My test for support is generally: can I take existing code unmodified, swap out the compiler, and it will still compile? That way I can report back regressions, bugs, ... early on during alphas, betas, and release candidates. Right now I can't. I usually have to wait for x.y.4+. That also means the feedback for anyone working on GHC is terrible. You won't hear about bugs until late in the release cycle where the master branch has moved forward by a lot. At the same time it's painful for integrators who end up having to backport and patch old branches. https://gitlab.haskell.org/ghc/ghc/-/wikis/GHC-status already states anything but 9.4 and 9.6 won't see any further releases. Our current production compiler is 8.10, we could not switch to 9.2 due to performance regressions. And finally have almost everything compiling with 9.6, but are far from having any form of performance profile feedback on 9.6 yet.

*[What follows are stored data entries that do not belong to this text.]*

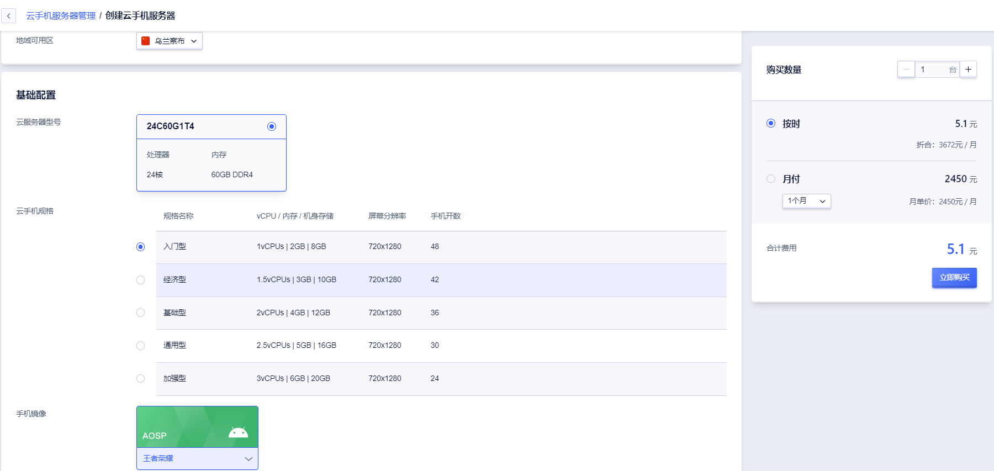The width and height of the screenshot is (994, 471).
Task: Choose the 通用型 spec option
Action: tap(141, 346)
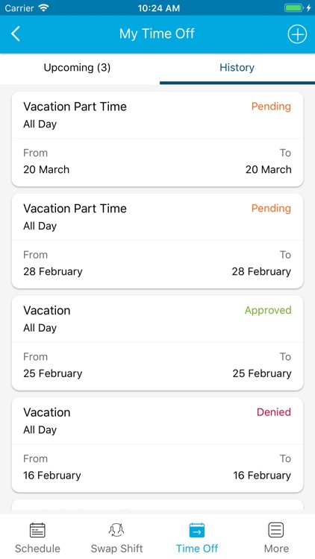Image resolution: width=315 pixels, height=559 pixels.
Task: Open the Schedule calendar icon
Action: coord(37,530)
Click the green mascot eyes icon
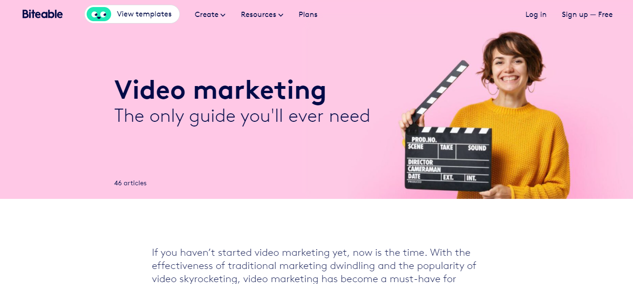This screenshot has width=633, height=284. (99, 14)
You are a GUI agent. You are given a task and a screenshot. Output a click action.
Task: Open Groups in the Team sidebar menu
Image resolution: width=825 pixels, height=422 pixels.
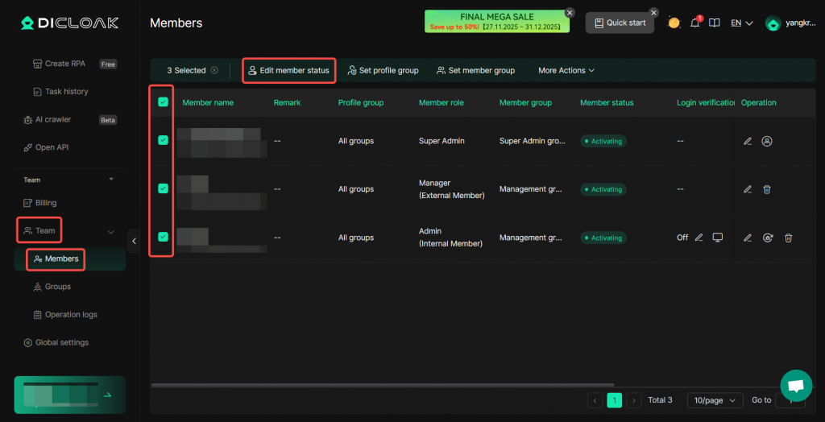coord(57,287)
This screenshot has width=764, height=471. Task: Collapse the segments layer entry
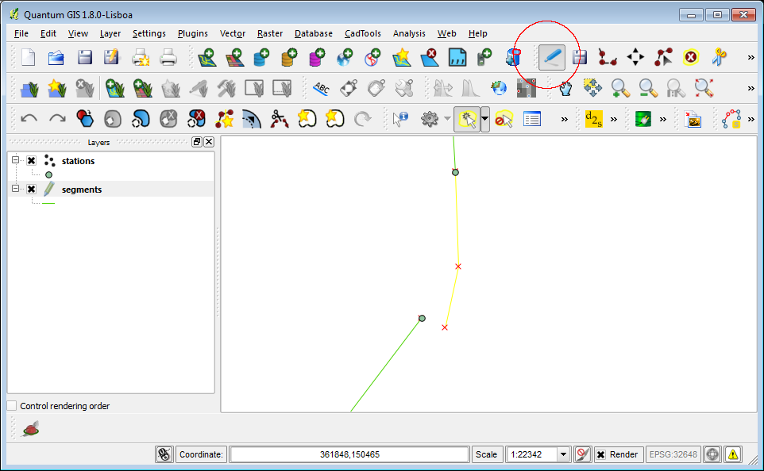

Again, I'm not against breakage per-se. I'm against sudden breakage. Managed evolution or however we want to call it, is something I'd absolutely support!
Best, Moritz
On Tue, 19 Sept 2023 at 15:15, Adam Gundry
wrote: On 18/09/2023 20:28, Richard Eisenberg wrote:
Bottom line for me: I think we should implement and then experiment. Given the potentially delicate nature of this, I might even advocate
for
implementing this in a release branch, so that as much of Hackage as possible actually has a hope of compiling. Then test to see where the breakage occurs. If were happy with the result, rebase the implementation on master. But I don't want us to get into a state where we accept, implement, observe moderate breakage, and then blast ahead because the committee approved the idea.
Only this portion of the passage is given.